* _PROBLEM TO WORK ON_: Please return all of the data exactly as written.

————

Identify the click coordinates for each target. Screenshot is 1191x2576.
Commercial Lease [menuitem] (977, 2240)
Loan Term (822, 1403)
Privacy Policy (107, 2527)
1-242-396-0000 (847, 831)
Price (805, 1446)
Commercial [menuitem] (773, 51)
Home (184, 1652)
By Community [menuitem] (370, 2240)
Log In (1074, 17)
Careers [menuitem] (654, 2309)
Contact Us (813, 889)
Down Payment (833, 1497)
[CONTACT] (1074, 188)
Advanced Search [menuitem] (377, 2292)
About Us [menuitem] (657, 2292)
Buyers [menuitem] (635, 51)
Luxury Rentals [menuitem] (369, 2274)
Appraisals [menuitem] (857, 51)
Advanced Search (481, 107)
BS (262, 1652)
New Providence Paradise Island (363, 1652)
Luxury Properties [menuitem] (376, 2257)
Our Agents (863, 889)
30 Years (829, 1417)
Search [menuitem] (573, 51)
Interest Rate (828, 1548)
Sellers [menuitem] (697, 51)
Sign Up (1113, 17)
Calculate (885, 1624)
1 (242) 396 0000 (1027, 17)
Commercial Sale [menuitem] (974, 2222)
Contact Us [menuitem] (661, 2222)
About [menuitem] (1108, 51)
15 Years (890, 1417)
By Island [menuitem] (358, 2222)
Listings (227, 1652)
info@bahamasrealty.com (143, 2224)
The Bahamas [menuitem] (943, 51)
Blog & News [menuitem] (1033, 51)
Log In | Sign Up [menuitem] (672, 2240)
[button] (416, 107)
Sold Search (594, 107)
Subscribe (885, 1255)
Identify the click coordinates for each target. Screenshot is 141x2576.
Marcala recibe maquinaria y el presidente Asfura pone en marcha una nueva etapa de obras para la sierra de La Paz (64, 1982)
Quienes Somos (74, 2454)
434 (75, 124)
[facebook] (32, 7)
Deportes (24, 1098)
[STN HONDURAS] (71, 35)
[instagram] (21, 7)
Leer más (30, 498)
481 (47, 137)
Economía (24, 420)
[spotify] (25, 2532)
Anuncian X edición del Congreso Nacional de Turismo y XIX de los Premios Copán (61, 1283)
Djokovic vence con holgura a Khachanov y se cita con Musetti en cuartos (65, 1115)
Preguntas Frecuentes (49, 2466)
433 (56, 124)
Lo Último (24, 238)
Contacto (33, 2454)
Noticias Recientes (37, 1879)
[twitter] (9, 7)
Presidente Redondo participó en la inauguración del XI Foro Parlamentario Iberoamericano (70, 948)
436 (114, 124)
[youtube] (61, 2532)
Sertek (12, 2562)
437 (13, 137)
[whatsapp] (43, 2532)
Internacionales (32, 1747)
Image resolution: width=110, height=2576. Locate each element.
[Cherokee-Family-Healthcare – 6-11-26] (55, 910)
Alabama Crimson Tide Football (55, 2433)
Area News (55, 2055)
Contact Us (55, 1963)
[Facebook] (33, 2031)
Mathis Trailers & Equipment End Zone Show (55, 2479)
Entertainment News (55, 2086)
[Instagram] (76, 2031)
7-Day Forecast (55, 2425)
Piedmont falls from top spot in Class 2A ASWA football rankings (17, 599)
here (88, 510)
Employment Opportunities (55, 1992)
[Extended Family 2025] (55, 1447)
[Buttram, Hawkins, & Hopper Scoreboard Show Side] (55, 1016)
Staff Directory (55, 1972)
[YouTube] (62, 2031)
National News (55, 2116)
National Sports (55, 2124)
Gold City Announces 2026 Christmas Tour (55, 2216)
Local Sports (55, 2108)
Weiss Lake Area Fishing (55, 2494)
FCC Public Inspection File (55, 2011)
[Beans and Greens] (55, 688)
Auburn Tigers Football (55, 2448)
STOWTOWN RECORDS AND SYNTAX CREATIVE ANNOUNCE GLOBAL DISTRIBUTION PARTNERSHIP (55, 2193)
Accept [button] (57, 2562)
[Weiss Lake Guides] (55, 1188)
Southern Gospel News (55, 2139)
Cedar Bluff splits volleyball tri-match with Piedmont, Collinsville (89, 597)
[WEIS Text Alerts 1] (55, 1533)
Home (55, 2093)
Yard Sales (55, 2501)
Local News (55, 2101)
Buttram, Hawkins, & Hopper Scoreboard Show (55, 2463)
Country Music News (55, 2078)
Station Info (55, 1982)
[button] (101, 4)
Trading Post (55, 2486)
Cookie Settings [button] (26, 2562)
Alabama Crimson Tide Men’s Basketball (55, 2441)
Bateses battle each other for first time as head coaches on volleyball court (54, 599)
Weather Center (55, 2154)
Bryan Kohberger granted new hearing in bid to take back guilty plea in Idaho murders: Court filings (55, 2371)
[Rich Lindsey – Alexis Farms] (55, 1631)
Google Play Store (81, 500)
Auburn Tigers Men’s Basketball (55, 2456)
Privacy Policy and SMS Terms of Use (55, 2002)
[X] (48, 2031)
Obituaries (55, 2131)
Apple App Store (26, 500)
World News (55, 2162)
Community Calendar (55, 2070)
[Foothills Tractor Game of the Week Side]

————

* _SOLUTION TO THIS PROBLEM_:
Identify the click coordinates for each target. Screenshot is 1191x2576.
Commercial Lease [menuitem] (977, 2240)
Loan Term (822, 1403)
Privacy Policy (107, 2527)
1-242-396-0000 (847, 831)
Price (805, 1446)
Commercial [menuitem] (773, 51)
Home (184, 1652)
By Community [menuitem] (370, 2240)
Log In (1074, 17)
Careers [menuitem] (654, 2309)
Contact Us (813, 889)
Down Payment (833, 1497)
[CONTACT] (1074, 188)
Advanced Search [menuitem] (377, 2292)
About Us [menuitem] (657, 2292)
Buyers [menuitem] (635, 51)
Luxury Rentals [menuitem] (369, 2274)
Appraisals [menuitem] (857, 51)
Advanced Search (481, 107)
BS (262, 1652)
New Providence Paradise Island (363, 1652)
Luxury Properties [menuitem] (376, 2257)
Our Agents (863, 889)
30 Years (829, 1417)
Search [menuitem] (573, 51)
Interest Rate (828, 1548)
Sellers [menuitem] (697, 51)
Sign Up (1113, 17)
Calculate (885, 1624)
1 (242) 396 0000 (1027, 17)
Commercial Sale [menuitem] (974, 2222)
Contact Us [menuitem] (661, 2222)
About [menuitem] (1108, 51)
15 Years (890, 1417)
By Island [menuitem] (358, 2222)
Listings (227, 1652)
info@bahamasrealty.com (143, 2224)
The Bahamas [menuitem] (943, 51)
Blog & News [menuitem] (1033, 51)
Log In | Sign Up [menuitem] (672, 2240)
[button] (416, 107)
Sold Search (594, 107)
Subscribe (885, 1255)
Identify the click coordinates for each target. Screenshot is 141x2576.
Marcala recibe maquinaria y el presidente Asfura pone en marcha una nueva etapa de obras para la sierra de La Paz (64, 1982)
Quienes Somos (74, 2454)
434 (75, 124)
[facebook] (32, 7)
Deportes (24, 1098)
[STN HONDURAS] (71, 35)
[instagram] (21, 7)
Leer más (30, 498)
481 (47, 137)
Economía (24, 420)
[spotify] (25, 2532)
Anuncian X edición del Congreso Nacional de Turismo y XIX de los Premios Copán (61, 1283)
Djokovic vence con holgura a Khachanov y se cita con Musetti en cuartos (65, 1115)
Preguntas Frecuentes (49, 2466)
433 (56, 124)
Lo Último (24, 238)
Contacto (33, 2454)
Noticias Recientes (37, 1879)
[twitter] (9, 7)
Presidente Redondo participó en la inauguración del XI Foro Parlamentario Iberoamericano (70, 948)
436 (114, 124)
[youtube] (61, 2532)
Sertek (12, 2562)
437 (13, 137)
[whatsapp] (43, 2532)
Internacionales (32, 1747)
Image resolution: width=110, height=2576. Locate each element.
[Cherokee-Family-Healthcare – 6-11-26] (55, 910)
Alabama Crimson Tide Football (55, 2433)
Area News (55, 2055)
Contact Us (55, 1963)
[Facebook] (33, 2031)
Mathis Trailers & Equipment End Zone Show (55, 2479)
Entertainment News (55, 2086)
[Instagram] (76, 2031)
7-Day Forecast (55, 2425)
Piedmont falls from top spot in Class 2A ASWA football rankings (17, 599)
here (88, 510)
Employment Opportunities (55, 1992)
[Extended Family 2025] (55, 1447)
[Buttram, Hawkins, & Hopper Scoreboard Show Side] (55, 1016)
Staff Directory (55, 1972)
[YouTube] (62, 2031)
National News (55, 2116)
National Sports (55, 2124)
Gold City Announces 2026 Christmas Tour (55, 2216)
Local Sports (55, 2108)
Weiss Lake Area Fishing (55, 2494)
FCC Public Inspection File (55, 2011)
[Beans and Greens] (55, 688)
Auburn Tigers Football (55, 2448)
STOWTOWN RECORDS AND SYNTAX CREATIVE ANNOUNCE GLOBAL DISTRIBUTION PARTNERSHIP (55, 2193)
Accept [button] (57, 2562)
[Weiss Lake Guides] (55, 1188)
Southern Gospel News (55, 2139)
Cedar Bluff splits volleyball tri-match with Piedmont, Collinsville (89, 597)
[WEIS Text Alerts 1] (55, 1533)
Home (55, 2093)
Yard Sales (55, 2501)
Local News (55, 2101)
Buttram, Hawkins, & Hopper Scoreboard Show (55, 2463)
Country Music News (55, 2078)
Station Info (55, 1982)
[button] (101, 4)
Trading Post (55, 2486)
Cookie Settings [button] (26, 2562)
Alabama Crimson Tide Men’s Basketball (55, 2441)
Bateses battle each other for first time as head coaches on volleyball court (54, 599)
Weather Center (55, 2154)
Bryan Kohberger granted new hearing in bid to take back guilty plea in Idaho murders: Court filings (55, 2371)
[Rich Lindsey – Alexis Farms] (55, 1631)
Google Play Store (81, 500)
Auburn Tigers Men’s Basketball (55, 2456)
Privacy Policy and SMS Terms of Use (55, 2002)
[X] (48, 2031)
Obituaries (55, 2131)
Apple App Store (26, 500)
World News (55, 2162)
Community Calendar (55, 2070)
[Foothills Tractor Game of the Week Side]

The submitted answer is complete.